6. Pour demander l’annulation de cette décision, M. A… se borne à soutenir que son logement est insalubre au regard du rapport du service d’hygiène de la commune de Colombes du 24 février 2023 et qu’il est suroccupé. Toutefois, il ne conteste pas utilement le bien-fondé du motif du refus susvisé de la commission lié aux incohérences de son dossier. Par suite, la commission de médiation des Hauts-de-Seine a pu légalement refuser de déclarer sa demande de logement prioritaire pour ce motif.
7. Il résulte de ce qui précède que M. A… n’est pas fondé à demander l’annulation de la décision de la commission de médiation du 12 février 2025 et sa requête doit donc être rejetée.
Par ces motifs, le tribunal décide :
Article 1er : La requête de M. A… est rejetée.
Article 2 : Le présent jugement sera notifié à M. B… A… et au ministre de la ville et du logement.
Copie en sera adressée au préfet des Hauts-de-Seine.

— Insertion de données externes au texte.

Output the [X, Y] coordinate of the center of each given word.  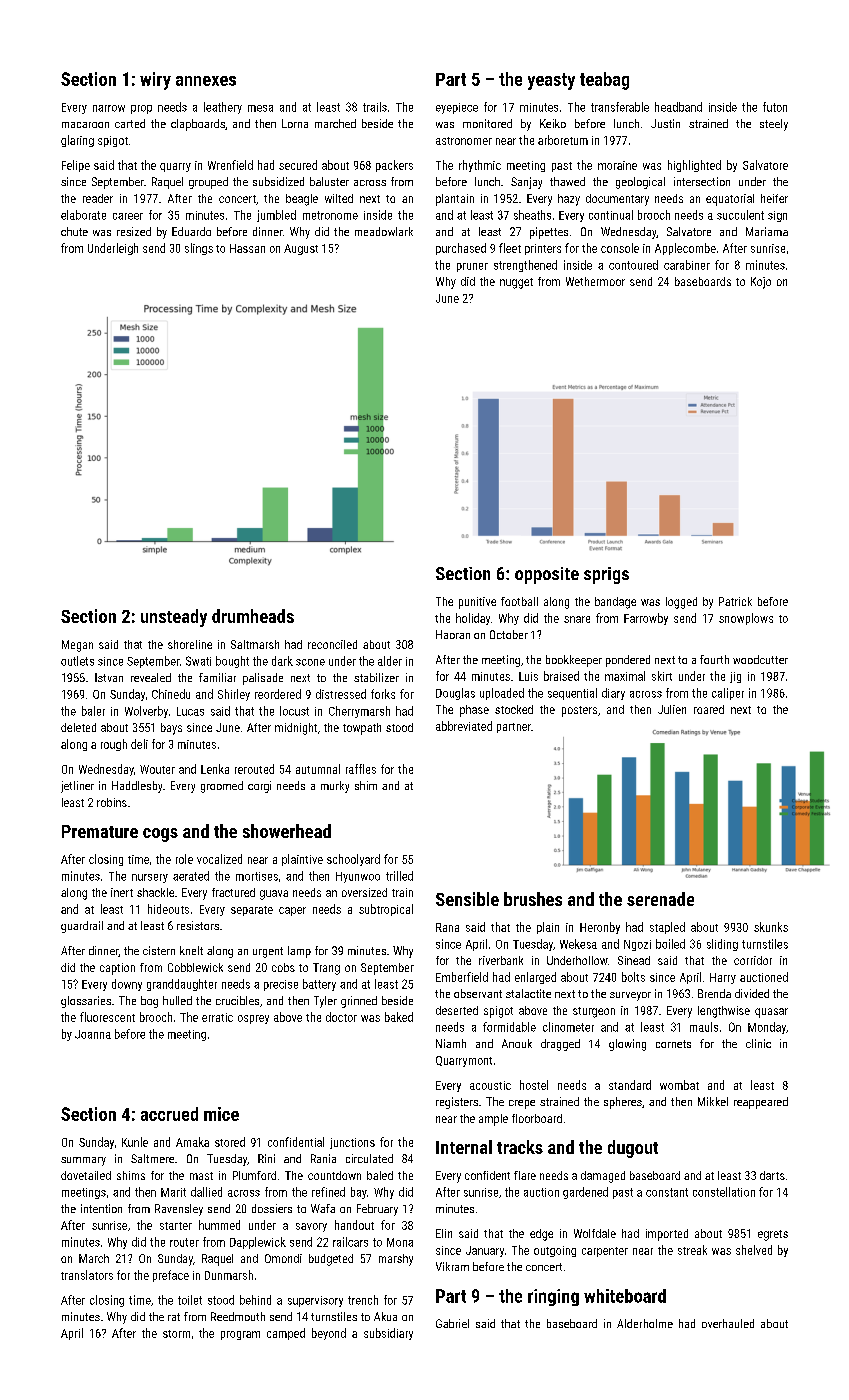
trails [375, 107]
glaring [77, 141]
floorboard [537, 1118]
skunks [771, 927]
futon [775, 107]
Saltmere [152, 1158]
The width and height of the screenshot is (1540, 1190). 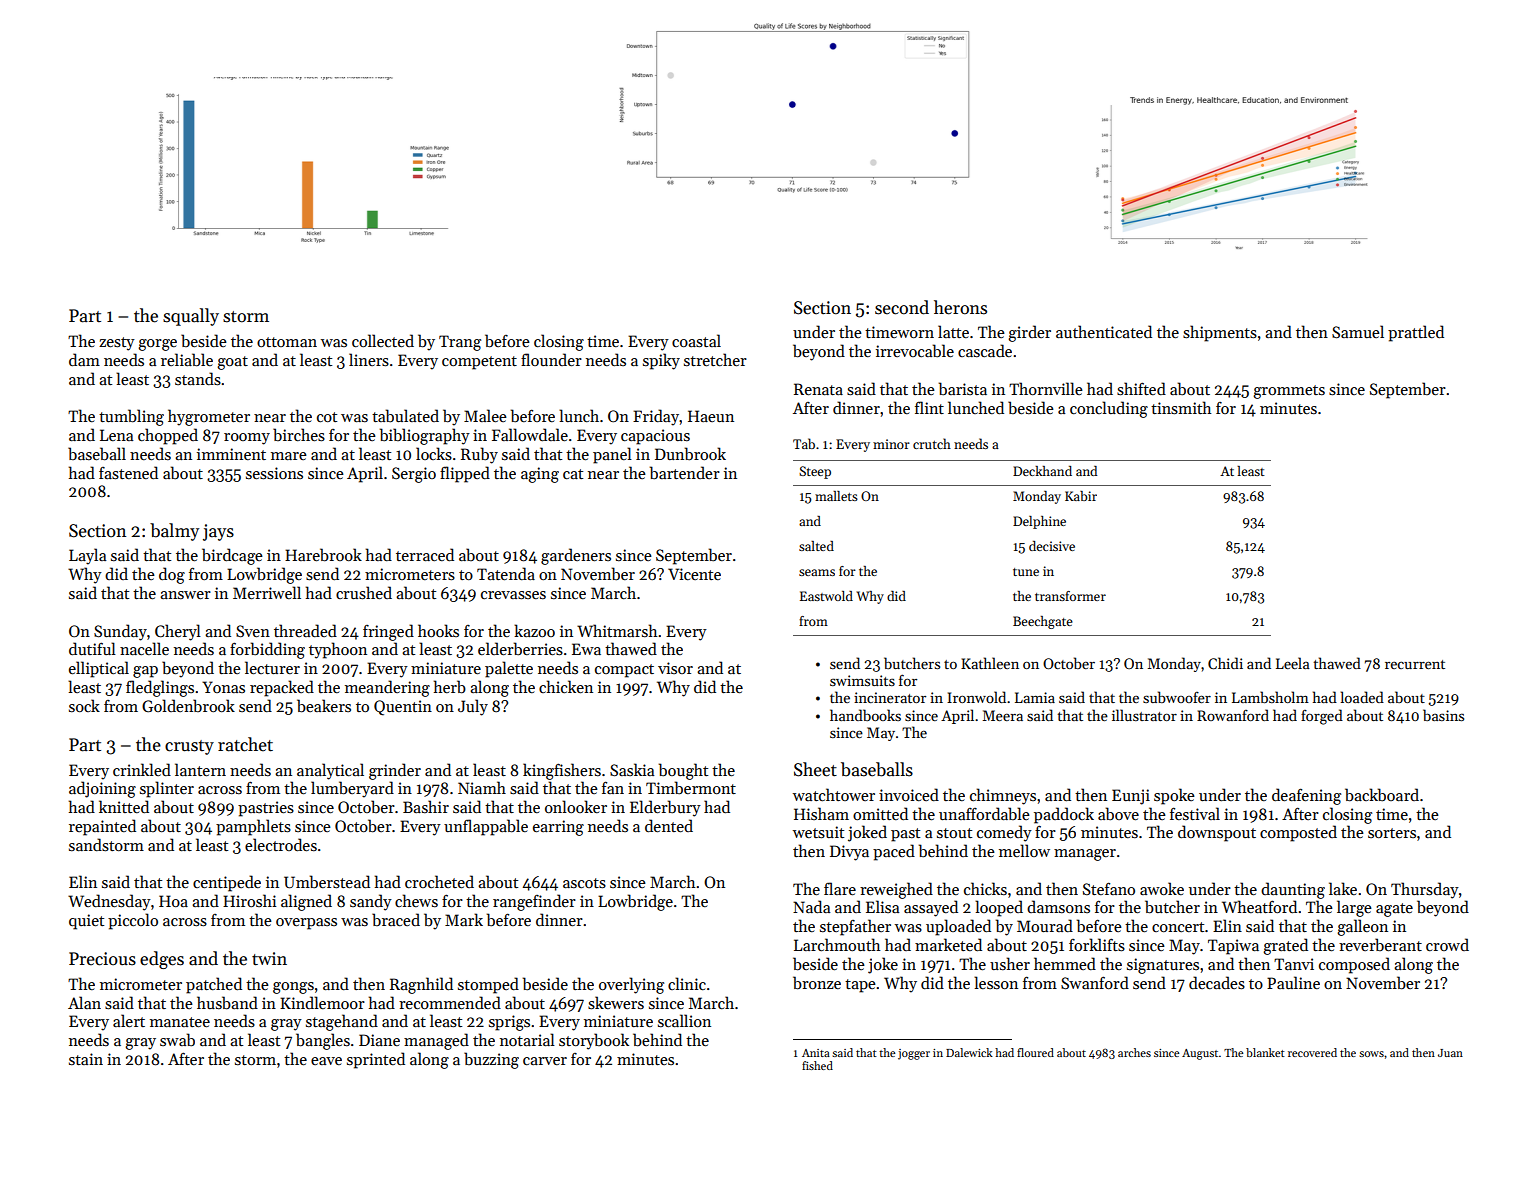 What do you see at coordinates (586, 649) in the screenshot?
I see `Ewa` at bounding box center [586, 649].
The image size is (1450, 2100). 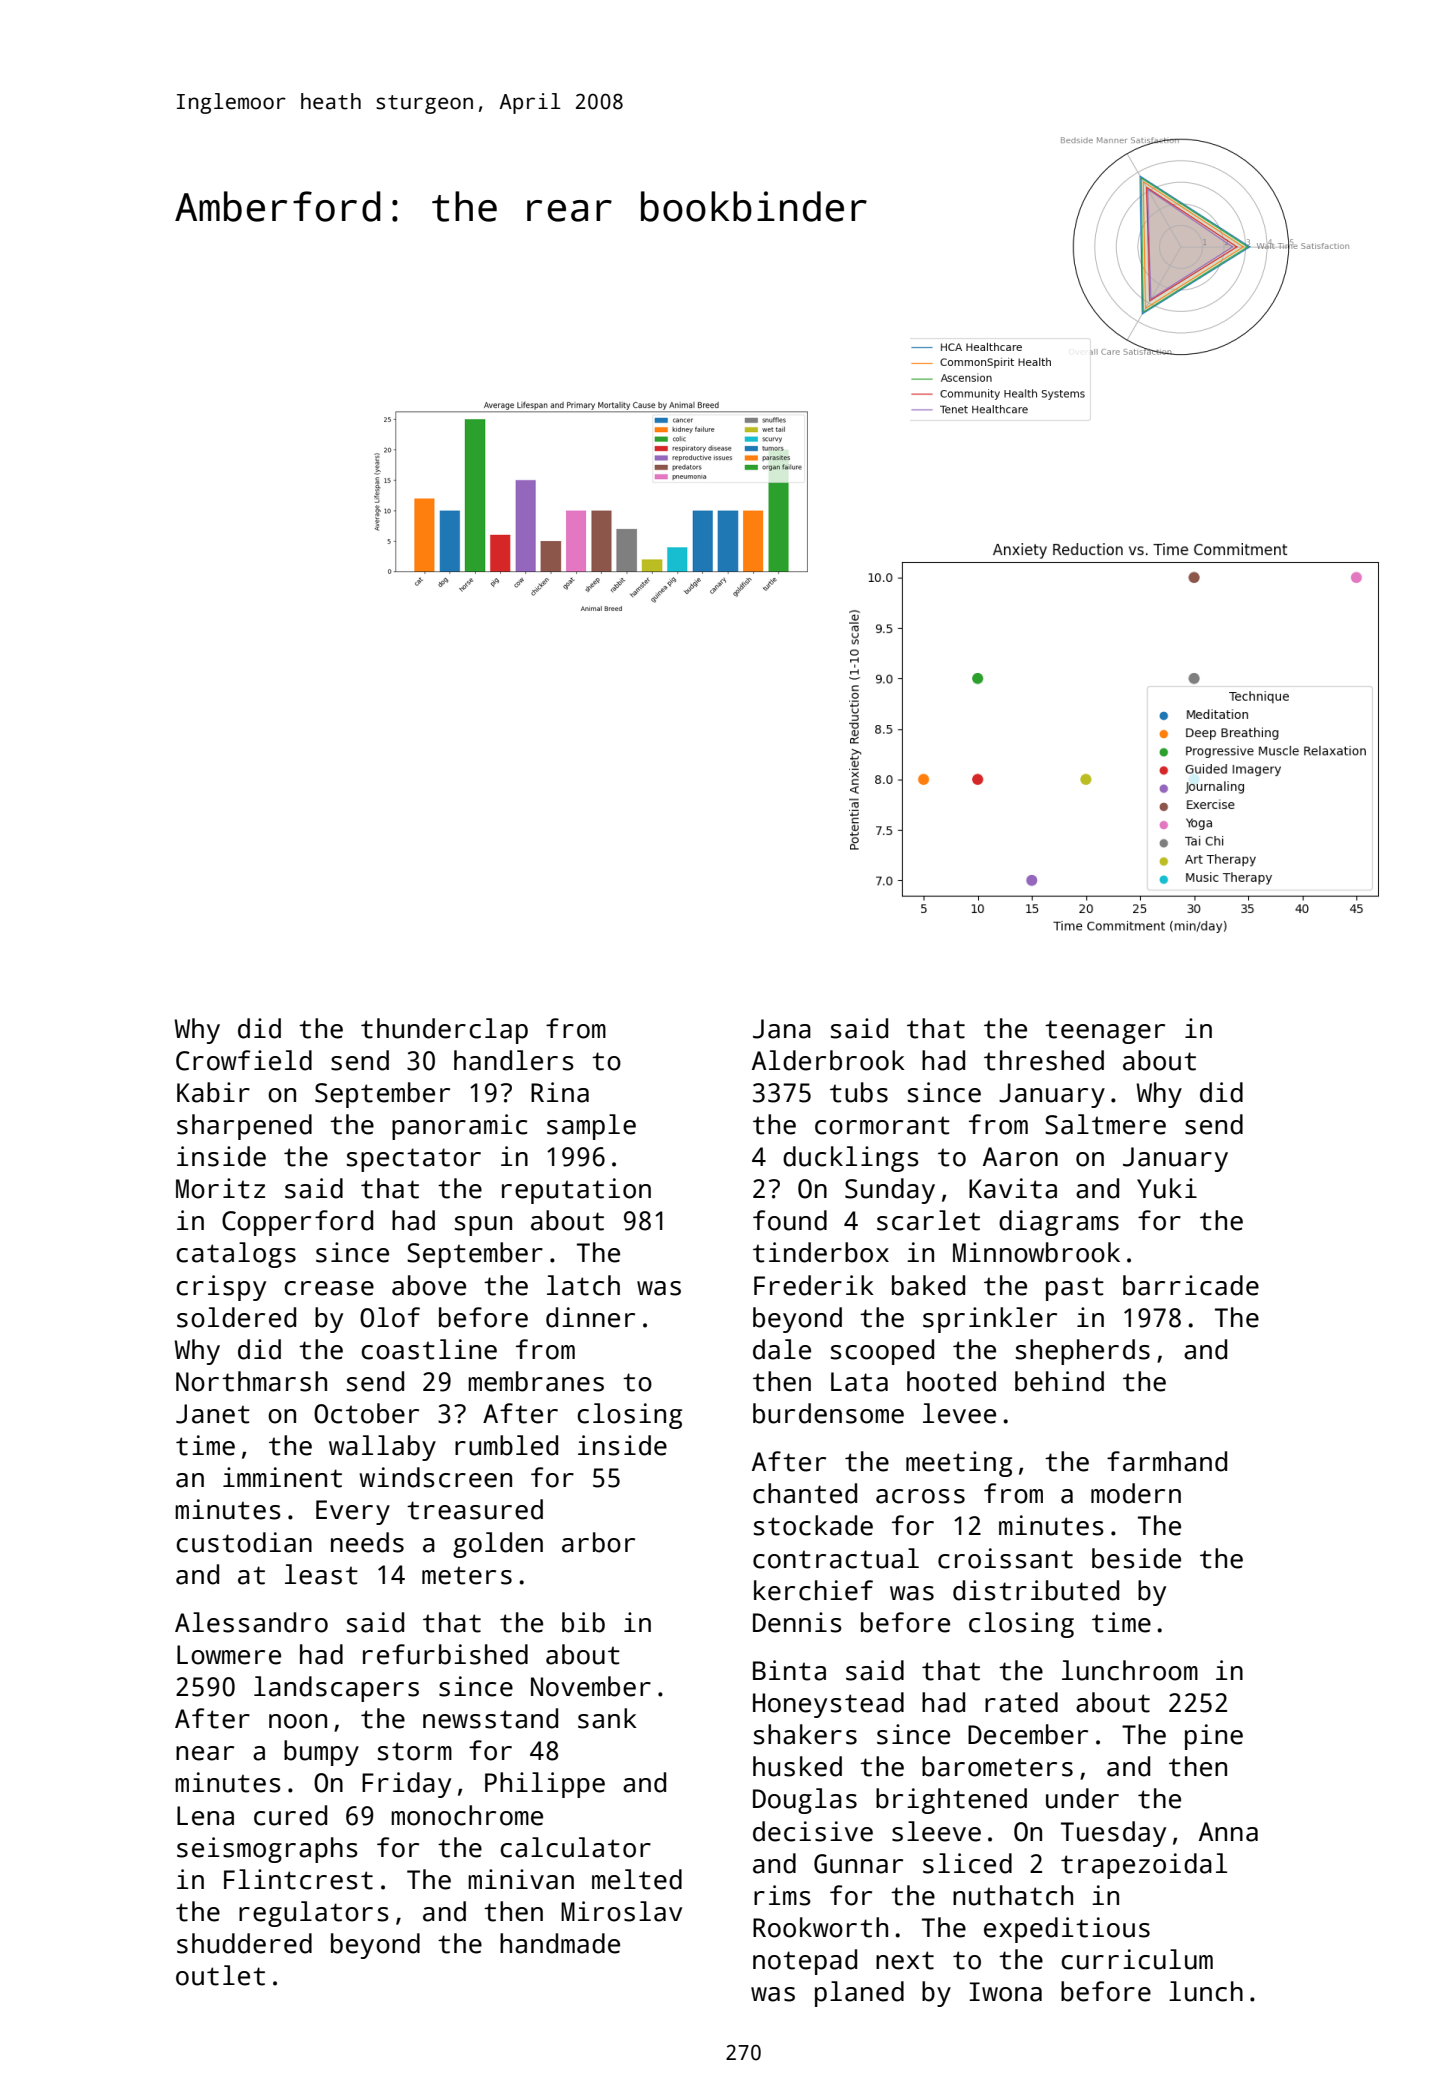 I want to click on monochrome, so click(x=467, y=1815).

Rendu public par mise à disposition au greffe le 26 janvier 2026.
La magistrate désignée,
Signé
Z. Saïh
La greffière,
Signé
A. Leborgne
La République mande et ordonne au ministre de la ville et du logement en ce qui le concerne à tous huissiers de justice à ce requis en ce qui concerne les voies de droit commun, contre les parties privées, de pourvoir à l’exécution de la présente décision.